Top of Extracted records

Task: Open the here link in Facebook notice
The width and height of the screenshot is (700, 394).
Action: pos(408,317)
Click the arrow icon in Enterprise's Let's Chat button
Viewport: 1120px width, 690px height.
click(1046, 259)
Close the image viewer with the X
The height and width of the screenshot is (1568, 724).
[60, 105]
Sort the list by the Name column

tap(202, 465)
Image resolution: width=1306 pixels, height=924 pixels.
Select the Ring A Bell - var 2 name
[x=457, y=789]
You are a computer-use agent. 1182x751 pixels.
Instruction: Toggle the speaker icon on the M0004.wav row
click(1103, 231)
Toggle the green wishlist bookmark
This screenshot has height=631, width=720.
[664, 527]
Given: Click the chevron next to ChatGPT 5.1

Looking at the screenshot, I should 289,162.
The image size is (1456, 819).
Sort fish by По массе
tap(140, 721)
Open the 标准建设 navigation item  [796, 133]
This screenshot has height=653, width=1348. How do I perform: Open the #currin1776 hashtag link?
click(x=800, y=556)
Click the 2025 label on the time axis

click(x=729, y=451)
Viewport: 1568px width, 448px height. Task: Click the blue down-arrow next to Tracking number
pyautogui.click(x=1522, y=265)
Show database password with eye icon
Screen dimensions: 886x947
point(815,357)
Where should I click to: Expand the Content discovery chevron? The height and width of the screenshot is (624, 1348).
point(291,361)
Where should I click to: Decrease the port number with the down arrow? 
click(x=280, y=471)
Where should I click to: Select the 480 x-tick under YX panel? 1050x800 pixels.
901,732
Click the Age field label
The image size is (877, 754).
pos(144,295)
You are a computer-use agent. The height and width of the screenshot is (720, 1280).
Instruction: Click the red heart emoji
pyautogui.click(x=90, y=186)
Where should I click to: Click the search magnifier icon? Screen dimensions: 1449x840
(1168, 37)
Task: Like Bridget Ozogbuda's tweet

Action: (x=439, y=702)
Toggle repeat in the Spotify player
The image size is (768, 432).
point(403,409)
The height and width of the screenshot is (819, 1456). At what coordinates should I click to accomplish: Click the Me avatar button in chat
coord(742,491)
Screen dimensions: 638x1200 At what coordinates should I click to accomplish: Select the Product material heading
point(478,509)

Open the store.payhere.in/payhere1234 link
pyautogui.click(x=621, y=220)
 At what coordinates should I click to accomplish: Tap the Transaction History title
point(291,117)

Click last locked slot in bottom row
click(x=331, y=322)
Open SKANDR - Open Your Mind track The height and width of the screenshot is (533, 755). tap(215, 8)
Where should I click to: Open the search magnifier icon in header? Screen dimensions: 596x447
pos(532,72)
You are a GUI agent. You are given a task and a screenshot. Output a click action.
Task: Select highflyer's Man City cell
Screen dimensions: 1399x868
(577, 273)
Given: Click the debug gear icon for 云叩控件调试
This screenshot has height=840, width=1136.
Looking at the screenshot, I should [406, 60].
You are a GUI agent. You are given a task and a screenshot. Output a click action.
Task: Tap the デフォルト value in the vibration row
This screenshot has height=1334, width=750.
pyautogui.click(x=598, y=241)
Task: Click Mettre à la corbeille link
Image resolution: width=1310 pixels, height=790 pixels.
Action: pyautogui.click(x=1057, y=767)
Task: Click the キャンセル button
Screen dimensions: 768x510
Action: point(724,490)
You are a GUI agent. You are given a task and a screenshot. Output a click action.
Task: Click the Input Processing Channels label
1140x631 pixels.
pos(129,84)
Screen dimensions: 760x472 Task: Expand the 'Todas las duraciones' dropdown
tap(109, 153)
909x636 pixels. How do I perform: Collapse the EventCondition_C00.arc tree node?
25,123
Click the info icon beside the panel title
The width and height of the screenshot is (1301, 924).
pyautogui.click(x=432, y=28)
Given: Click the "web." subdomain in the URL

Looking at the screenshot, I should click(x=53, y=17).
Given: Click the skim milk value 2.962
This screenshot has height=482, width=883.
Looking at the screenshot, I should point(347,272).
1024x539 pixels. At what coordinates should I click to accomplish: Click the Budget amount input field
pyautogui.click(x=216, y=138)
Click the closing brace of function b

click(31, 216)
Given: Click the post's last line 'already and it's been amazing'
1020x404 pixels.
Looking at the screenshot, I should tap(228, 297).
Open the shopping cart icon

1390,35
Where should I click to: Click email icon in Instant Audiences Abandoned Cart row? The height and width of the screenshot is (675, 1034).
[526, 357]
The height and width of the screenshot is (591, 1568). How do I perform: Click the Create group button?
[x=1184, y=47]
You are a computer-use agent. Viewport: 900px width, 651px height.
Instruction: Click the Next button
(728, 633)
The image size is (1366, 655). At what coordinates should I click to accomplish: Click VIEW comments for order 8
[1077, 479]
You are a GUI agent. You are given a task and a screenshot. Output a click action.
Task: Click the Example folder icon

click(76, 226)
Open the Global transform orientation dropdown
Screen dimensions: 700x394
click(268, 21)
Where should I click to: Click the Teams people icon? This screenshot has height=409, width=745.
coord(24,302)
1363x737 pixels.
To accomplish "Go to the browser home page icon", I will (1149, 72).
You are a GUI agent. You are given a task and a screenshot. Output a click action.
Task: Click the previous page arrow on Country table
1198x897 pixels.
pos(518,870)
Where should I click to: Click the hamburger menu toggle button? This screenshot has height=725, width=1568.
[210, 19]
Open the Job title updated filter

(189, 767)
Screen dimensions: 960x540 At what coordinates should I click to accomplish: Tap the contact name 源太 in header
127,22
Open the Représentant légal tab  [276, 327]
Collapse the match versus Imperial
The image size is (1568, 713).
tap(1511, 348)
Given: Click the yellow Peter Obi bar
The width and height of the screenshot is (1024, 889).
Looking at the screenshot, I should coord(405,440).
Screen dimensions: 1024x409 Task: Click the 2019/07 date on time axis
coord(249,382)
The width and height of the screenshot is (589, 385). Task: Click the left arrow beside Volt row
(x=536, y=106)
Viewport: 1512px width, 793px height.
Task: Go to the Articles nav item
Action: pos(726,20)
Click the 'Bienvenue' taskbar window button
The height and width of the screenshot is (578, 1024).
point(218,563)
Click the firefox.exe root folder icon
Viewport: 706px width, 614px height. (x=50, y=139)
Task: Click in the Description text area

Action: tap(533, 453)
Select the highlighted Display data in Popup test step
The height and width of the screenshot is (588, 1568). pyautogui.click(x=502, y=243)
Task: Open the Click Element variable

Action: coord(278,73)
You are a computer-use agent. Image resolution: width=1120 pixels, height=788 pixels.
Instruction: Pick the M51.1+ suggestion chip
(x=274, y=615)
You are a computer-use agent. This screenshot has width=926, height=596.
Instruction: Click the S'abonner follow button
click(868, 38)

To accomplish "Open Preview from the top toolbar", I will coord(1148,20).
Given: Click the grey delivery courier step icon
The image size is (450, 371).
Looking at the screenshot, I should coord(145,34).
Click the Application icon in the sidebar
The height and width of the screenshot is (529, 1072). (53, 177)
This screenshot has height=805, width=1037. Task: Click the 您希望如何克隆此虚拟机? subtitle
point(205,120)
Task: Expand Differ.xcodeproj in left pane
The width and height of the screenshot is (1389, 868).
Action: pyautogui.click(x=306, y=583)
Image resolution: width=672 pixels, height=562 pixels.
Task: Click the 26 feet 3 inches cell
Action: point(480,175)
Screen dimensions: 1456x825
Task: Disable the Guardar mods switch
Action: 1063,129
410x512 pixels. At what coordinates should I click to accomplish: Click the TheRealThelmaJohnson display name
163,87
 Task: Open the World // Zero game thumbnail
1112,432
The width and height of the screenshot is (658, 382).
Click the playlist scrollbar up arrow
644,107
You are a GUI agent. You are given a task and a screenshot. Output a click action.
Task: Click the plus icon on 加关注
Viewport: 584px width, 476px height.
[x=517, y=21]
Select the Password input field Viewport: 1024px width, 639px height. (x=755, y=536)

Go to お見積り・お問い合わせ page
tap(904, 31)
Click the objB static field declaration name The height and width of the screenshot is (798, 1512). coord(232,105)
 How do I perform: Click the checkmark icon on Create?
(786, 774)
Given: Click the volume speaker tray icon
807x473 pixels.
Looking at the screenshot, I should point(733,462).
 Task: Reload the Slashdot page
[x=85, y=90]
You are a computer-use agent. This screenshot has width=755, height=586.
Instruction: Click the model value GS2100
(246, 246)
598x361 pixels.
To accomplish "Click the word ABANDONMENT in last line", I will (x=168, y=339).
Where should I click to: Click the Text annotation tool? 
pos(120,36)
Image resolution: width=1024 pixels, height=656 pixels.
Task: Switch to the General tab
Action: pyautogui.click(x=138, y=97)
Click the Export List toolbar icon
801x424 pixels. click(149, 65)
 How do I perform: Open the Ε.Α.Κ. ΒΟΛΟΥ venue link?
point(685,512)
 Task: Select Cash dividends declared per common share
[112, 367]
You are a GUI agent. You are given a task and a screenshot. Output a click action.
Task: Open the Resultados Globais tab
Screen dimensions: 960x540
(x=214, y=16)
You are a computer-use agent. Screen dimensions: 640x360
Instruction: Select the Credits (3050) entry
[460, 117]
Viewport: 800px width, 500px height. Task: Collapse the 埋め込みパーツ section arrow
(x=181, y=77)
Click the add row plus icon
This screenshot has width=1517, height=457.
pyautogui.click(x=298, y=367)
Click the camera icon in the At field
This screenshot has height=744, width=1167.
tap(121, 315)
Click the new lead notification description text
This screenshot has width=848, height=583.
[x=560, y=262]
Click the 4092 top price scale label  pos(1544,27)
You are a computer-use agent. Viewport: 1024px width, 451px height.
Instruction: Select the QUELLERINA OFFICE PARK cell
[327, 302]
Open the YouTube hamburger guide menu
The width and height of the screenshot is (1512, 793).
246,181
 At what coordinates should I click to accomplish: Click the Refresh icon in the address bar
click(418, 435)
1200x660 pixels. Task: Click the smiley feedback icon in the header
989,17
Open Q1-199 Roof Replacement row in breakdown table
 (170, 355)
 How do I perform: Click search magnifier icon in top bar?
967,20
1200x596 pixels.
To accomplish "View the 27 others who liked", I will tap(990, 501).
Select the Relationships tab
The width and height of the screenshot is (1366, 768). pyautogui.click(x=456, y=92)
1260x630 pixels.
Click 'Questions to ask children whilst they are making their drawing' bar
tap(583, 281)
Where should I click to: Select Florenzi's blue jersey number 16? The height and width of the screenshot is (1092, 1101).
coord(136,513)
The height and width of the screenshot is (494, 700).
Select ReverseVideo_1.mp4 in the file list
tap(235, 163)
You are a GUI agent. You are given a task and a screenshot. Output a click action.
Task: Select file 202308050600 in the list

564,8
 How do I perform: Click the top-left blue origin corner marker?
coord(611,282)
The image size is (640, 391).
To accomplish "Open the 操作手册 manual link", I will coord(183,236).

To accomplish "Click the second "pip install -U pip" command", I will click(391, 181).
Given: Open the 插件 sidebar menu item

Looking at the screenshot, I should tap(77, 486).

Bottom of Extracted records

Within the listing above, locate the line containing "Task: Open the Resultados Globais tab" and the line containing "Click the camera icon in the At field". Reproduce those two lines and all lines between them exactly, with nothing added.

Task: Open the Resultados Globais tab
Screen dimensions: 960x540
(x=214, y=16)
You are a computer-use agent. Screen dimensions: 640x360
Instruction: Select the Credits (3050) entry
[460, 117]
Viewport: 800px width, 500px height. Task: Collapse the 埋め込みパーツ section arrow
(x=181, y=77)
Click the add row plus icon
This screenshot has width=1517, height=457.
pyautogui.click(x=298, y=367)
Click the camera icon in the At field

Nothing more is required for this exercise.